### Task objective
Edit the listing below by changing every "GUI agent" to "desktop agent", and leave all other text as it is.

### Record list
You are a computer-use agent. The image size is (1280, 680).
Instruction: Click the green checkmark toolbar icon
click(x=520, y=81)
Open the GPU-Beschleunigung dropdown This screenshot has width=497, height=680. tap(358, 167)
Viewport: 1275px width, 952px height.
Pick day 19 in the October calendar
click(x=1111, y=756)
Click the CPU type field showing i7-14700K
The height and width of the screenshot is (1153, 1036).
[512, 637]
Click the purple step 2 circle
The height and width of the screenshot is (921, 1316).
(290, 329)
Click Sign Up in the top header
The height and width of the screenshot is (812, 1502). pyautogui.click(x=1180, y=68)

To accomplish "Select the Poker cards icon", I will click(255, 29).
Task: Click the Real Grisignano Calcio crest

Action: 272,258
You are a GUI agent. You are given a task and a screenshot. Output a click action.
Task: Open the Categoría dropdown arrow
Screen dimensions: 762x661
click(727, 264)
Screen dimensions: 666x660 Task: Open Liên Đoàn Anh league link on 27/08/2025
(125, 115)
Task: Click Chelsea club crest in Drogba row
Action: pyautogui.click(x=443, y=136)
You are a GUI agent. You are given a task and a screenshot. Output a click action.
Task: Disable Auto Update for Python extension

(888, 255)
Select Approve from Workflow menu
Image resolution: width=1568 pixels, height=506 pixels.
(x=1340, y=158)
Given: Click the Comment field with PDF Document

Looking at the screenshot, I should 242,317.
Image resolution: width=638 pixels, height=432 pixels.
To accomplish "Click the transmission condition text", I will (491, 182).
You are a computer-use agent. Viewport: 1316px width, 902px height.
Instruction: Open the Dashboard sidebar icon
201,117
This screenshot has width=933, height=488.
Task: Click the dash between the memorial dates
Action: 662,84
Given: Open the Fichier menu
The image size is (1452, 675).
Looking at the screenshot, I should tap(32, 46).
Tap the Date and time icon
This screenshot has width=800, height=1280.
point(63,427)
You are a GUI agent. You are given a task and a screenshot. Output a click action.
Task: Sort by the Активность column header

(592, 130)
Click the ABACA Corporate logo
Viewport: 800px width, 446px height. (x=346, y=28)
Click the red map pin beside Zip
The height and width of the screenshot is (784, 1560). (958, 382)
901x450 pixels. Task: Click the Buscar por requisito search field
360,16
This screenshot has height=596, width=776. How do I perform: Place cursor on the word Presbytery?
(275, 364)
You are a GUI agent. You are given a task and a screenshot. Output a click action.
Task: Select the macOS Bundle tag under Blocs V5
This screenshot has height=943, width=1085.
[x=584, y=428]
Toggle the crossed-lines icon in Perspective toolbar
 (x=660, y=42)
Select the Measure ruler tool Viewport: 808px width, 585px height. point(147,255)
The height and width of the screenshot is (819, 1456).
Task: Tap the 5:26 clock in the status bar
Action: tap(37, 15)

### Final result
You are a computer-use agent. The image size is (1280, 680).
Instruction: Click the green checkmark toolbar icon
click(x=520, y=81)
Open the GPU-Beschleunigung dropdown This screenshot has width=497, height=680. tap(358, 167)
Viewport: 1275px width, 952px height.
Pick day 19 in the October calendar
click(x=1111, y=756)
Click the CPU type field showing i7-14700K
The height and width of the screenshot is (1153, 1036).
[512, 637]
Click the purple step 2 circle
The height and width of the screenshot is (921, 1316).
(290, 329)
Click Sign Up in the top header
The height and width of the screenshot is (812, 1502). pyautogui.click(x=1180, y=68)

To accomplish "Select the Poker cards icon", I will click(255, 29).
Task: Click the Real Grisignano Calcio crest

Action: 272,258
You are a desktop agent. You are given a task and a screenshot. Output a click action.
Task: Open the Categoría dropdown arrow
Screen dimensions: 762x661
click(727, 264)
Screen dimensions: 666x660 Task: Open Liên Đoàn Anh league link on 27/08/2025
(125, 115)
Task: Click Chelsea club crest in Drogba row
Action: pyautogui.click(x=443, y=136)
You are a desktop agent. You are given a task and a screenshot. Output a click action.
Task: Disable Auto Update for Python extension

(888, 255)
Select Approve from Workflow menu
Image resolution: width=1568 pixels, height=506 pixels.
(x=1340, y=158)
Given: Click the Comment field with PDF Document

Looking at the screenshot, I should 242,317.
Image resolution: width=638 pixels, height=432 pixels.
To accomplish "Click the transmission condition text", I will (491, 182).
You are a computer-use agent. Viewport: 1316px width, 902px height.
Instruction: Open the Dashboard sidebar icon
201,117
This screenshot has width=933, height=488.
Task: Click the dash between the memorial dates
Action: 662,84
Given: Open the Fichier menu
The image size is (1452, 675).
Looking at the screenshot, I should tap(32, 46).
Tap the Date and time icon
This screenshot has width=800, height=1280.
point(63,427)
You are a desktop agent. You are given a task and a screenshot. Output a click action.
Task: Sort by the Активность column header

(592, 130)
Click the ABACA Corporate logo
Viewport: 800px width, 446px height. (x=346, y=28)
Click the red map pin beside Zip
The height and width of the screenshot is (784, 1560). (958, 382)
901x450 pixels. Task: Click the Buscar por requisito search field
360,16
This screenshot has height=596, width=776. How do I perform: Place cursor on the word Presbytery?
(275, 364)
You are a desktop agent. You are given a task and a screenshot. Output a click action.
Task: Select the macOS Bundle tag under Blocs V5
This screenshot has height=943, width=1085.
[x=584, y=428]
Toggle the crossed-lines icon in Perspective toolbar
 (x=660, y=42)
Select the Measure ruler tool Viewport: 808px width, 585px height. point(147,255)
The height and width of the screenshot is (819, 1456).
Task: Tap the 5:26 clock in the status bar
Action: tap(37, 15)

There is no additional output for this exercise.